Another worthy demonstrator was Integrien showing its Integrien Alive application, which intends to simplify the identification of IT problems in the enterprise. Better yet, the software can recognize a problem scenario that it’s seen previously and alert the IT staff that a disaster is brewing. For example, if it knows that database cache files grow alarmingly right before the SQL Server goes “Boom!” Integrien’s software can (and, I gather, automatically will, without human encouragement) watch those cache files and issue a technology “Uh-Oh” before your worry-o-meter tips into the red zone. Using predictive analytics and an interdependent chain of components, the company says Integrien Alive learns what’s normal for the company and recognizes when the situation goes out of whack. Once it sees a pattern of abnormal events that leads to a problem building, it will send an alert telling the IT department that, for instance, there’s a 72 percent chance of database failure in the next 15 minutes. I spent some time with the vendor at the booth afterward, and if the technology works the way it did in the demo, it could save your company a pile of cash (and the remaining hair on your head).

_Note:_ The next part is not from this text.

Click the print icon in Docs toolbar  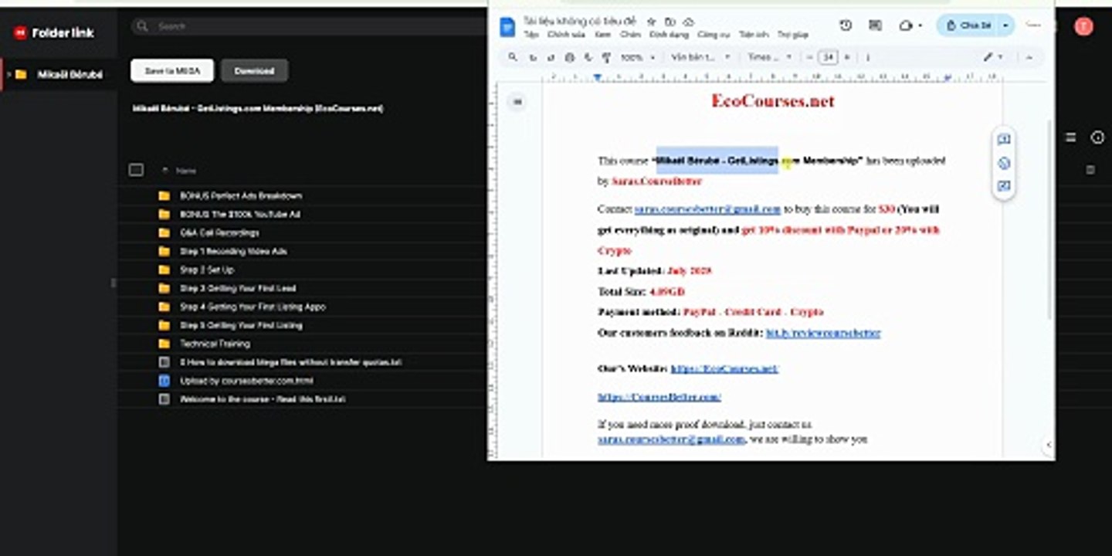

This isn’t about the way your IT department operates, per se, but it’s sure about an annoying, expensive problem that’s often dumped in IT’s lap. SailPoint Technologies showed its software to manage regulatory compliance, which the company’s speaker claimed in his presentation costs U.S. companies $27 billion. Today, most companies rely on spreadsheets, stacks of paper and expensive consultants to prove to auditors that they’re not another Enron. Instead, SailPoint says, a risk scorecard assembles data that IT people need to examine employee risk, calculated by dozens of attributes. When you click on an item on the scorecard, you drill into the data. It appears to be very cool and extremely useful for enterprises for both compliance and security purposes. For example, you can examine individual risk profiles to determine who has access to key company databases. You can activate mitigating controls to, say, monitor the user’s behavior and summarize access approvals for managerial overview.

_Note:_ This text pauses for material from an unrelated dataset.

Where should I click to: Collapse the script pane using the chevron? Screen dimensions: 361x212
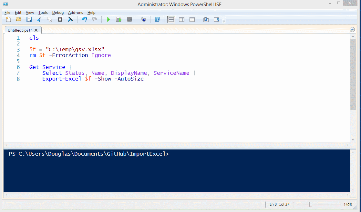point(352,30)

Speaking of managerial overview: if you’re concerned about losing company laptops or—even scarier—the data stored on them, you may want to ask for more information from Alcatel-Lucent Ventures. Its Project Evros is a 3G-based mobile security and management tool designed to let enterprises gain control over laptops, which, as you well know, are hard to update, control and manage. The company’s solution is a PC card, which contains a 3G modem, Linux computer and a battery, all in one device, along with GPS and encryption services. The PC Card essentially becomes the laptop’s ignition key; the system won’t work without the card. With the card in the computer, the software can continue to apply patches, back up the data and even deliver e-mail. If the system is lost, the network administrator can issue a remote kill command even if the PC is turned off. The next time the system is started, it will require a special one-time password that the user can get only by calling the IT department. The company expects to ship Project Evros by the end of 2007.

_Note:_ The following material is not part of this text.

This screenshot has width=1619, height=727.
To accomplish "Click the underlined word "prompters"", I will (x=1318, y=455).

In the video-and-VoIP department, the main product of interest to CIOs is Nuvoiz’s Nuvoiz SoftPhone, which it positions as “Skype for the enterprise.” SoftPhone integrates with company IP PBX systems, and has a high-fidelity sound engine. (In fact, some of the demo was done over the VoIP connection; it was pretty good considering a rather overloaded network.) You can record the conversation, transfer to other SIP devices, and do other Skype-like things (some of which I missed). It also has a provisioning server for IT managers to control the software’s use; settings are downloaded to cell phones with XML.